### Description of the task
Please rewrite the stretch of lines from the one containing "This screenshot has height=768, width=1024." through the one containing "point(313,37)", putting "Settings" in place of "Connections" and leaving everything else unchanged. Return only those lines.

### Data rows
□ □ □
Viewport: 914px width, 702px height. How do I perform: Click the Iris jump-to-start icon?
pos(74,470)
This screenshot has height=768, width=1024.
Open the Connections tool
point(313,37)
□ □ □
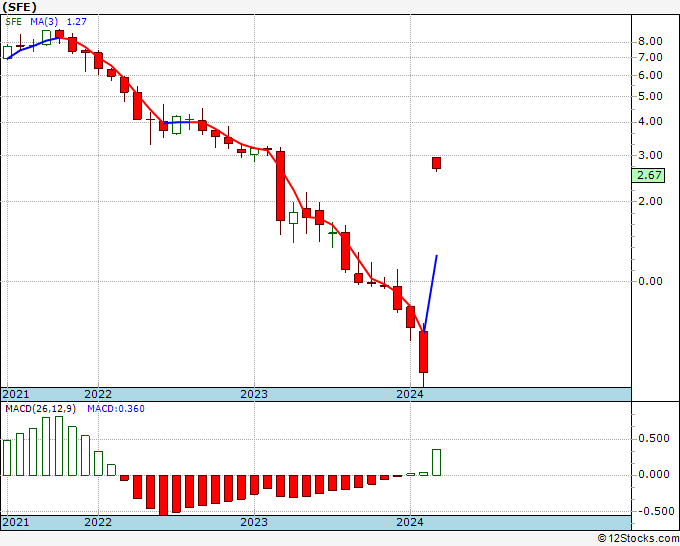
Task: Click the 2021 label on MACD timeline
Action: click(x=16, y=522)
□ □ □
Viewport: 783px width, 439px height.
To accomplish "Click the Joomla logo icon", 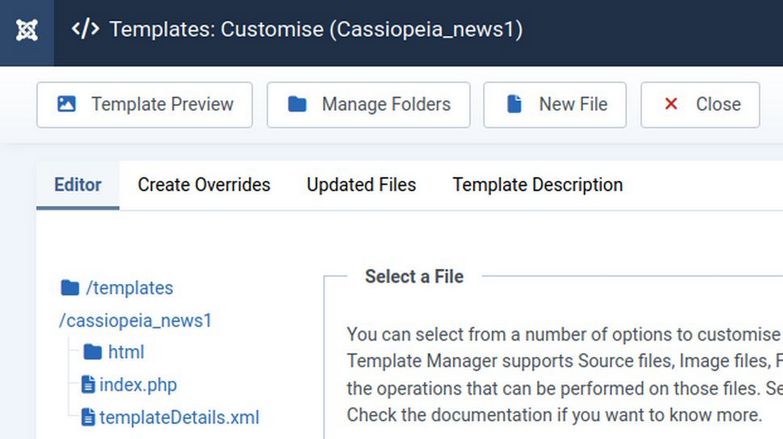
□ □ □
### Final answer
This screenshot has height=768, width=1024.
Open the Settings tool
point(313,37)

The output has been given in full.